GNOME Bugzilla – Bug 732350
Add perf/hwtest.js script and dependent facilities
Last modified: 2014-07-16 18:29:58 UTC
This adds a new performance test perf/hwtest.js and some facilities is depends upon. It differs from perf/core.js in that: * It tests gedit start times, and potentially in the future might script more parts of the GNOME desktop - it doesn't just test GNOME Shell. * It's meant to include a small carefully curated set of tests - instead of a broad-based set of numbers showing many things. This is so that perf.gnome.org will remain understandable. * It is better in some ways - since I wrote core.js I decided that measuring frame rates is a very coarse tool and the more interesting things is how long Mutter takes to draw a frame. My vague idea is that we should rework things in the future so that here is a "library" of tests that we can run in different combinations rather than two entirely separate scripts. But I do think having two different test sets on the toplevel makes sense.

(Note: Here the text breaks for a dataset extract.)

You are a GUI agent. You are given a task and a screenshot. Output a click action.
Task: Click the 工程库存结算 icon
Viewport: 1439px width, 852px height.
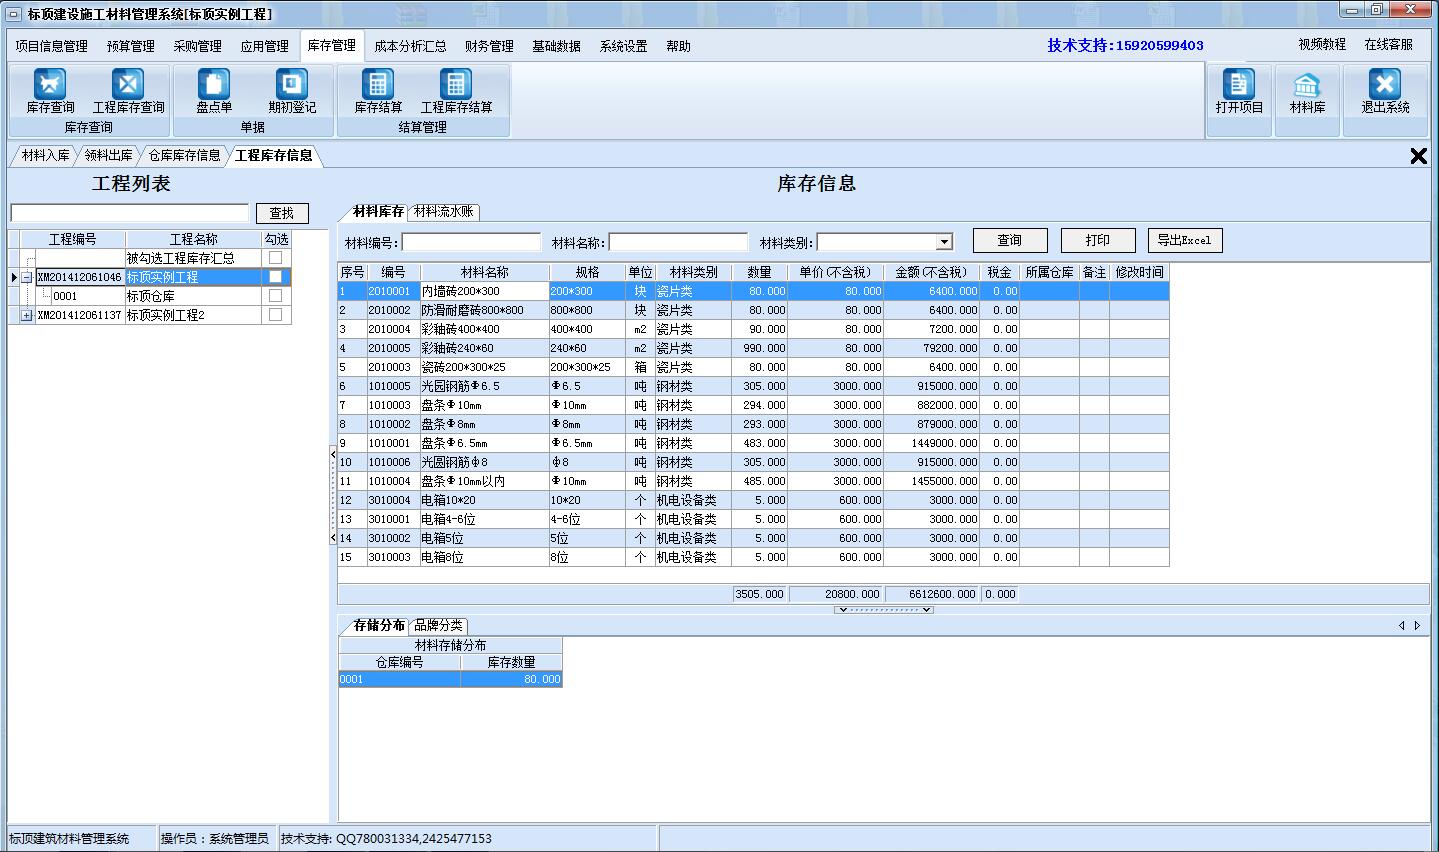click(456, 97)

Created attachment 279413 [details] [review] shell-perf-helper: Add an option for continual redraws Add an option for windows created with Scripting.createTestWindow() to continually redraw themselves; this is for testing performance of application updates.
Created attachment 279414 [details] [review] ShellPerfLog: Use monotonic timestamps for logging Use g_get_monotonic_time() (that is, CLOCK_MONOTONIC) timestamps, rather than gettimeofday() values.
Created attachment 279415 [details] [review] Use the EXT_timer_query GL extension to perf-log paint completion times The time from when we start processing a new frame to the time when the GPU is done drawing that frame determines our frame rate. The EXT_timer_query GL extension allows us to start an asynchronous query after drawing the frame and later collect a timestamp for when the GPU got to that point in the command stream. Perf log these timestamps to allow determining the frame drawing times.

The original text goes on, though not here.